As leading healthcare stakeholder groups remain on different sides of the fence regarding patient privacy laws in a sweeping opioids legislation, it’s looking like privacy advocates will win the battle as the bill nears its completion.
According to a report in Politico’s Morning eHealth Newsletter today, “The federal law known as 42 CFR Part 2 prevents the sharing of the sensitive treatment records without a patient's explicit consent. While the House had approved changes in its original legislation, H.R. 6082 (115), they didn’t make it into the Senate version and were ultimately dropped in negotiations.”
Last week, the U.S. Senate passed The Opioid Crisis Response Act of 2018, which includes numerous important health IT provisions. The House passed its version of the legislation in June, and a committee to reconcile the differences between the two is nearing a resolution.

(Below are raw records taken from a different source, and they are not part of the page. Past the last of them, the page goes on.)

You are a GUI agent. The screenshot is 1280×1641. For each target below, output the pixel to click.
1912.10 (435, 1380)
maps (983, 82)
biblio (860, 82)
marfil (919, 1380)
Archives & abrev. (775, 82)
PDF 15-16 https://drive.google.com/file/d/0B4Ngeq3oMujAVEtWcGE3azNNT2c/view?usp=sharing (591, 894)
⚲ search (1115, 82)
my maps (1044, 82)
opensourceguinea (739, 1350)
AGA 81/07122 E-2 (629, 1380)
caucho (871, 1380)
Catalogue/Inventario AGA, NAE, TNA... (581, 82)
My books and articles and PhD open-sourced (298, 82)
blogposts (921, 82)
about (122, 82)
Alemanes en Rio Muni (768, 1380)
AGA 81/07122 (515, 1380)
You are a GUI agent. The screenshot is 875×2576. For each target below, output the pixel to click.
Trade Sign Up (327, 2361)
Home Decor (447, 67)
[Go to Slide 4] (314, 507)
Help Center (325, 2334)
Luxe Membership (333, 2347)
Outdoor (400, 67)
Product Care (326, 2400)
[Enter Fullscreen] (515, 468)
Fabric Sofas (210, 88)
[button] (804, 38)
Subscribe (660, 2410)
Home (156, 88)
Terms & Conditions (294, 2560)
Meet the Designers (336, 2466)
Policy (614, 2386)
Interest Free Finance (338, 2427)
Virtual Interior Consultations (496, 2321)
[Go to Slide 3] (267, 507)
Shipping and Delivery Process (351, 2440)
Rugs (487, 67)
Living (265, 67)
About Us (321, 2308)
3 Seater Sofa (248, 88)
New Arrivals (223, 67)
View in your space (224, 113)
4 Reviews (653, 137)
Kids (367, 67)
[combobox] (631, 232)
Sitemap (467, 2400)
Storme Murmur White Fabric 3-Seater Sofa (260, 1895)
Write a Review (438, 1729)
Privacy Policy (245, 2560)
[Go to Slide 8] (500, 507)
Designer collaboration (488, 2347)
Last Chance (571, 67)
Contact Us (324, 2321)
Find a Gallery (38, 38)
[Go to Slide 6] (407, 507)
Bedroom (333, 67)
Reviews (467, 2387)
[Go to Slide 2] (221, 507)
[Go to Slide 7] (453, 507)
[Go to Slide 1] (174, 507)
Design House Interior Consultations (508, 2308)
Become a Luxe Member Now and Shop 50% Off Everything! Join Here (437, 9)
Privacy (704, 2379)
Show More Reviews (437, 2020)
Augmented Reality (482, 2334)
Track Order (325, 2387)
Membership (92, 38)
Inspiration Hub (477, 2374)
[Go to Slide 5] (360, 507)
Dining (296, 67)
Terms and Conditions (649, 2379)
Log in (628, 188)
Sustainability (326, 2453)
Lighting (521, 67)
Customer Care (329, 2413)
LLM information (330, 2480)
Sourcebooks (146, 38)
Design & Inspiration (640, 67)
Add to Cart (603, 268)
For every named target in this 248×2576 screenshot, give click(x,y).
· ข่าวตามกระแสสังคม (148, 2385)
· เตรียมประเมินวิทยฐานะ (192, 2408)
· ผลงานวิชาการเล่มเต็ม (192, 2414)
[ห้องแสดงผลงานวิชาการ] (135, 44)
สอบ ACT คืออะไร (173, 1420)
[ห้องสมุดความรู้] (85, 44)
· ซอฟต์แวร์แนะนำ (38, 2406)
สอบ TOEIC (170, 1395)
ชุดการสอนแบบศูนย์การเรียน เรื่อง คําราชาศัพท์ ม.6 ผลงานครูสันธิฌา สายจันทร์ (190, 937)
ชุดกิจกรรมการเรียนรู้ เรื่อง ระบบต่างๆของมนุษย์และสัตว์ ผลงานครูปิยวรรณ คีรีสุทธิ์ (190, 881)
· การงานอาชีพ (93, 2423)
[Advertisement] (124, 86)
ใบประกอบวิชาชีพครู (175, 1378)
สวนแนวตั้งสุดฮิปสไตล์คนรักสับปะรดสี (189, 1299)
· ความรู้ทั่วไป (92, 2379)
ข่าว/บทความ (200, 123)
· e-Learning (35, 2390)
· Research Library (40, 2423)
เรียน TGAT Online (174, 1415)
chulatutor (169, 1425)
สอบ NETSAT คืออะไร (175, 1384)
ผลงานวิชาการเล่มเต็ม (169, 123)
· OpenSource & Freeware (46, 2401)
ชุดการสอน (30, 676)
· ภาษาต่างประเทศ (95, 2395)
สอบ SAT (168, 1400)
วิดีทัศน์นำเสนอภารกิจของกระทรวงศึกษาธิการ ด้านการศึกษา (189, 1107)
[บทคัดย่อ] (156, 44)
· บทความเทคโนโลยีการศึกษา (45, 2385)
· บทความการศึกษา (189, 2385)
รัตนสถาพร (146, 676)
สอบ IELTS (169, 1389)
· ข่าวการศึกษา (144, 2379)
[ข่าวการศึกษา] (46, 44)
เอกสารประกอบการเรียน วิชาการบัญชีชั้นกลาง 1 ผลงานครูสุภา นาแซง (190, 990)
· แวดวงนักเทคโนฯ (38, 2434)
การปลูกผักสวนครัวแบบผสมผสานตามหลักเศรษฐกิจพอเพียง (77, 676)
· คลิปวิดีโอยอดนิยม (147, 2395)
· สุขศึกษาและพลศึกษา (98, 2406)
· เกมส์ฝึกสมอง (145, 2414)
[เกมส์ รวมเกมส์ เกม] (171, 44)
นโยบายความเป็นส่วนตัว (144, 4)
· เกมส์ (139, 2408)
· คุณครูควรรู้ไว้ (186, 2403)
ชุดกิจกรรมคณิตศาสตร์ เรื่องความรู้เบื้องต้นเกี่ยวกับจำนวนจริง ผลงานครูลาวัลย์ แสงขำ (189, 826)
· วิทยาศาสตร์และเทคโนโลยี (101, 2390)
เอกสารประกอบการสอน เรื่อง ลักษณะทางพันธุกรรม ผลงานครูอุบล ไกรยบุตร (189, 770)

One of the key issues that has remained is whether or not patient privacy laws should be changed so providers could more easily share information about a patient’s history of substance use. According to an article in STAT News, “The AMA [American Medical Association] said it believed there was a ‘fundamental misunderstanding’ among groups working to incorporate the proposal into a sprawling opioids bill. Relaxing restrictions on patient privacy, the AMA wrote, could prevent individuals with addiction from seeking medical treatment in the first place.”
However, other health IT groups, such as the College of Healthcare Information Management Executives (CHIME), the American Hospital Association (AHA), and various major health insurers, feel differently about this significant privacy issue. In a letter from CHIME to Senate and House representatives, obtained by Fierce Healthcare, the group’s President and CEO, Russell Branzell, wrote, “It is essential that healthcare providers have a complete medical history with all relevant information that will help them make clinical decisions. To ensure the highest quality of care, information pertaining to substance use disorder (SUD) is pertinent.”
The CHIME letter continued, “Unfortunately, under current law, 42 CFR Part 2, SUD treatment and diagnoses are kept confidential from providers which can be extremely problematic when a clinician is attempting to treat someone but is unaware of their prior addiction history. Our members strongly support synchronizing these consent policies, which will reduce the burdens imposed by these two different sets of rules and facilitate consent for the purposes of treatment, payment and healthcare operations pursuant to HIPAA [the Health Insurance Portability and Accountability Act].”
Indeed, the federal law, 42 CFR Part 2, keeps mental health records separate from other health records and prevents the sharing of these confidential treatment records without a patient's one-time consent. But many people believe the law is severely outdated since it doesn’t always give providers the whole picture of a patient’s medical history.
According to the STAT piece, “The groups pushing the measure say that the current restrictions inhibit providers from accessing information critical to providing quality treatment—giving a common example in which a doctor, not knowing a patient has a history of addiction, unknowingly prescribing opioids for pain treatment.”
Another letter to lawmakers, this one from The Partnership to Amend 42 CFR Part 2—inclusive of more than 40 organizations that are committed to aligning Part 2 with HIPAA—expressed similar concerns as the CHIME message, urging the 42 CFR Part 2 amendments to be included in the final version of the opioids bill.
The organizations wrote, “Alignment of Part 2 with HIPAA will allow appropriate access to patient information that is essential for providing safe, effective, whole-person care, while protecting this information with enhanced penalties for unlawful disclosure and use.” It continued, “The Partnership strongly believes that the modernization of privacy regulations and medical records for persons with substance use disorders is a critical component for tackling the opioid crisis and will improve the overall coordination of care in the United States.”
As the debate over patient privacy continues, Politico has reported that the final opioids package could drop as soon as tonight.